O Protocolo de Kyoto e as emissões de carbono estão no centro do atual debate internacional, sendo dos mais importantes temas do Direito Ambiental Internacional. É importante observar que todas as questões envolvidas na discussão dizem respeito ao volume de emissões de cada um dos países signatários e até mesmo dos Estados Unidos, até aqui, que não aceita as obrigações estabelecidas no documento internacional.
Como se sabe, a ordem jurídica internacional tem uma grave fragilidade que é a capacidade de executar as decisões tomadas e acordadas nos tratados e convenções internacionais. Se aquele que se nega a dar cumprimento ao tratado ou à convenção é suficientemente forte militar ou economicamente, a comunidade internacional tem pouca chance de penalizá-lo.

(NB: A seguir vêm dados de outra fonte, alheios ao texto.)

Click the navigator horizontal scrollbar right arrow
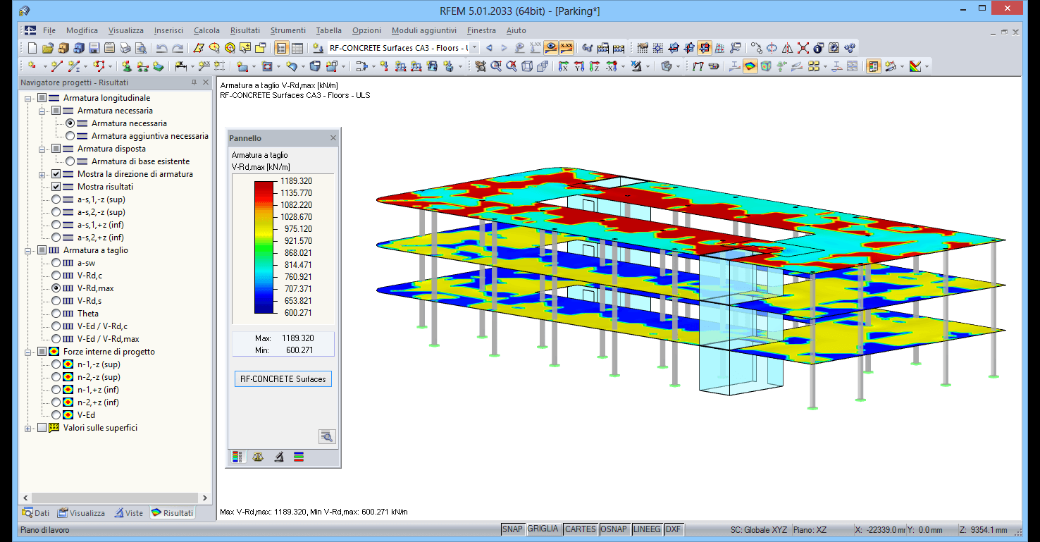This screenshot has width=1040, height=542. [x=205, y=498]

Aqui existe um problema moral relevante, pois a norma de direito internacional tende a se transformar em uma ficção para os mais fortes, demonstrando que ainda estamos distantes de uma verdadeira civilização. O obedecimento da lei internacional é uma prova de nossa maturidade ou imaturidade. No particular, muito embora a humanidade tenha avançado, o fato objetivo e concreto é que ainda há muito por ser feito.
O Protocolo de Kyoto estabeleceu metas para os países do Anexo I, definindo que os países do não anexo, estão isentos de metas. A lógica do Protocolo, assim como a lógica subjacente aos tratados e convenções internacionais é que eles são firmados pelos sujeitos de direito internacional que, em tese, ao manifestarem sua vontade perante a sociedade internacional obrigam-se juridicamente perante a comunicade internacional. A realidade deste início de segunda década do século XXI é, contudo, mais complexa e necessitaria de uma reflexão produnda sobre os novos sujeitos de direito internacional. Fora como a Organização das Nações Unidas, Organização Mundial de Propriedade Intelectual e outros já admitem que várias organizações civis participem das reuniões na condição de observadores, citem-se como exemplo os Médicos Sem Fronteira, Greenpeace e outros.
No caso específico das emissões de carbono, podemos verificar que, há cerca de 3 ou 4 décadas, teve início um processo muito forte de transferência de atividades emissoras de carbono para os países do terceiro mundo, com destaque para a China. O processo de transferência da base industrial emissora de carbono para o terceiro mundo foi enormemente facilitado com o enrijecimento das leis de proteção de propriedade intelectual que, sem emissão de uma única molécula de carbono, asseguram a supremacia econômica daqueles que detem a patente.
A criação da Organização Mundial de Comércio (OMC) e o tratado TRIPS (Tratado de direitos de propriedade intelectual relacionados ao comércio) impulsionaram a tendência. Imagine-se que o Brasil, a China e a Índia adoatassem metas obrigatórias de redução de emissões e não apenas de redução do futuro aumento de emissões, nada impediria, por exemplo, que as emissões fossem transferidas para o Congo, Bangladesh e o Paraguai, por exemplo. Não só a propriedade das indústrias, de suas patentes, bem como o mercado consumidor permitiriam que a migração ocorresse sem, em tese, qualquer violação do Protocolo, haja vista que os países do não anexo estão dispensados de dar cumprimento a qualquer meta.
Assim, em meu ponto de vista, parece bastante evidente que há uma lacuna legal bastante importante e que merece ser examinada pelos especialistas na matéria. Seria de todo conveniente que, no âmbito da sociedade internacional as organizações industriais fossem reconhecidas como sujeitos de direito internacional e que se estabelecessem metas específicas or setor, independentemente dos países nos quais as industrias estivessem instaladas. Tento fazer-me claro: determinado setor industrial teria que atingir determinada meta mundial de redução, independentemente do país no qual a atividade estivesse instalada. Utopicamente, seria conveniente que um organismo internacional estabelecesse padrões de eficiência para novas plantas industriais quaisquer que fossem os locais de sua futura instalação. A harmonização, por cima, de padrões de emissões seria uma forma de impedir uma competição industrial baseada em padrões ambientais mais lenientes, como tem sido a prática recente.
Por fim, cogitar-se de uma organização internacional voltada especificamente para dirimir questões ambientais, à semelhança dos painéis da OMC, talvez fosse uma forma superior para o enfretamento de problemas que são cada vez mais reais e relevantes.
Paulo Bessa é advogado, Mestre e Doutor em Direito.